**PAGE EXTRACT:**
::::::

GilesP asks: "With so many USB flash drives around (like the pendrive, Targus Go-Anywhere, and others), and with the demise of the floppy disk, I began to wonder if it would be possible to boot from a USB drive? So your BIOS is going to need to support booting from a USB device, but what else would be involved? I'm primarily thinking about Linux here, but other OSes would be interesting too. These devices come in a range of sizes from 8Mb up to 1Gb, so there is plenty of room to hold a Linux installation. Has anybody done anything like this?"

1 of 49 comments (clear)

::::::

**DATASET EXCERPT:**
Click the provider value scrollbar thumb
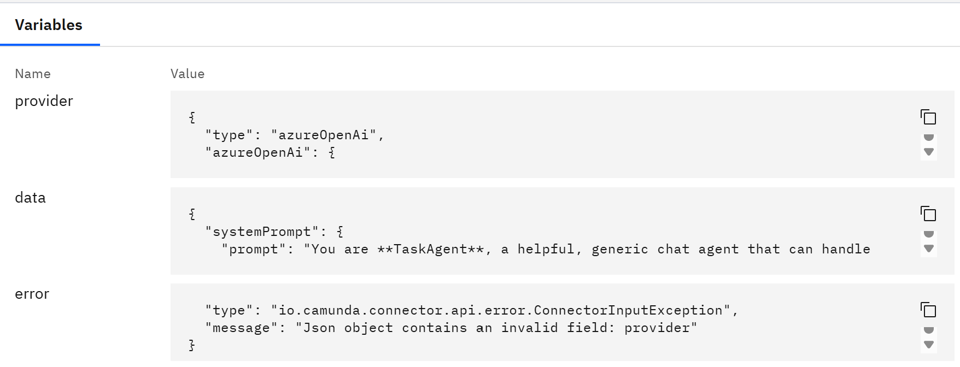Screen dimensions: 960x367 pyautogui.click(x=928, y=137)
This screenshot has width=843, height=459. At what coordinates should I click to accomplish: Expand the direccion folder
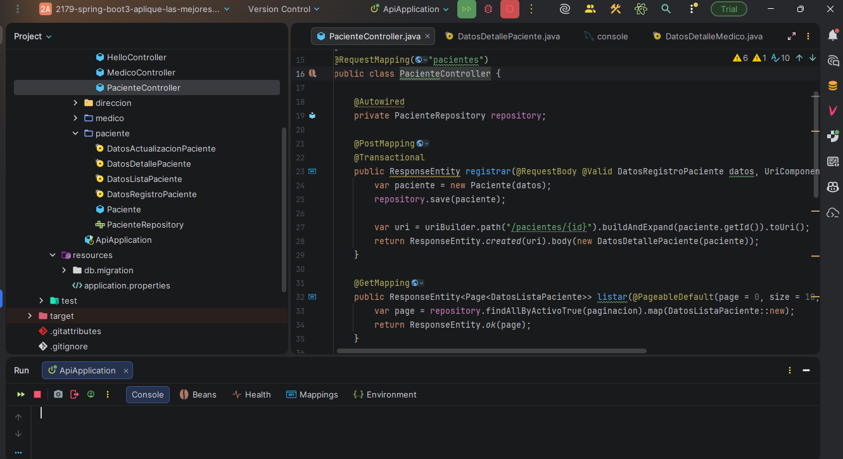tap(75, 103)
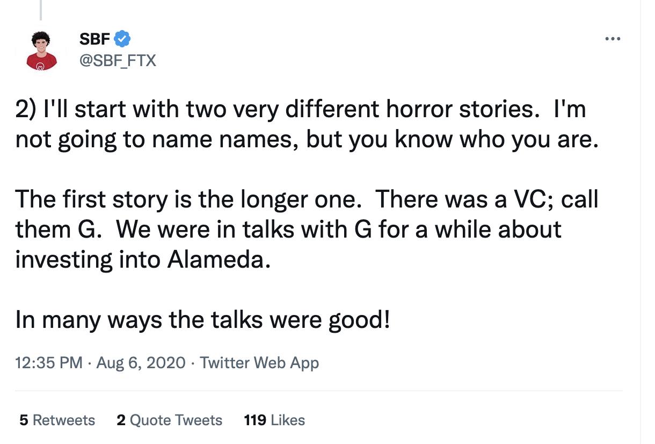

::::::

**BRIEF:**
Answer these from the USB boot question:
(a) Which two USB flash drives are named as examples?
(b) Which operating system does the asker mainly have in mind?
(c) What range of sizes do the devices come in?

**SOLUTION TO THIS EXERCISE:**
(a) The pendrive and the Targus Go-Anywhere.
(b) Linux.
(c) From 8Mb up to 1Gb.